======== ТЕКСТ ========

Тем не менее характерное для «Митьков» сочетание консервативных социальных взглядов с эротически окрашенной дружбой или товарищеской солидарностью рождает диссонанс, требующий дополнительного комментария. Чтобы лучше понять, почему они с готовностью принимают это самопротиворечие, необходимо взглянуть на него сквозь призму постмодернистской практики. В интервью Джеральду Пирогу художник Игорь Макаревич, участник московской группы «Коллективные действия», критикует использование термина «постмодернизм» применительно к современному российскому искусству. По словам Макаревича, постмодернизм возможен лишь в стране, искусство которой прошло через бюрократизацию, «подверглось максимально возможной редукции и распалось на сотни крошечных зон», ориентироваться в которых под силу «разве что искусствоведу или критику»[394]. Соглашаясь с разумной точкой зрения Макаревича, полагающего, что термином «постмодернизм» в оценке современного российского искусства чрезмерно злоупотребляют, мы также можем соотнести его понимание постмодернизма как лабиринта множеств с неоднозначным характером «митьковского» творчества. Борис Гройс, один из наиболее строгих и убедительных теоретиков российского постмодернизма, утверждает, что идеологически противоречивые художественные произведения, соединяющие в себе далекие друг от друга эстетические категории (например, документальность и фиктивность или, как в случае с живописью Герхарда Рихтера, абстрактность и реализм), обладают, вопреки ожиданию, наибольшим политическим потенциалом. Гройс называет такие произведения «предметами-парадоксами»:
В действительности быть предметом-парадоксом — нормативное требование, имплицитно относящееся к любому произведению современного искусства. Последнее лишь настолько ценно, насколько интересен воплощаемый им парадокс, насколько оно дополняет и поддерживает идеальное равновесие сил между тезисом и антитезисом. В этом смысле даже самые радикально односторонние произведения могут рассматриваться как достойные интереса, если они могут помочь вернуть нарушенное равновесие в сфере искусства в целом[395].

======== ИСХОДНЫЕ ДАННЫЕ ========

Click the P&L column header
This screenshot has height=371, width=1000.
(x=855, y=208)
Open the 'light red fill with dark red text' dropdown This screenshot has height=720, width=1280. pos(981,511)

========

ЗАДАНИЕ: Назовите всех людей, которые упомянуты по имени и фамилии во фрагменте о «Митьках» и постмодернизме. Список выше взят из другого источника.

ВЫПОЛНЕННОЕ ЗАДАНИЕ: Во фрагменте названы Джеральд Пирог, Игорь Макаревич, Борис Гройс и Герхард Рихтер.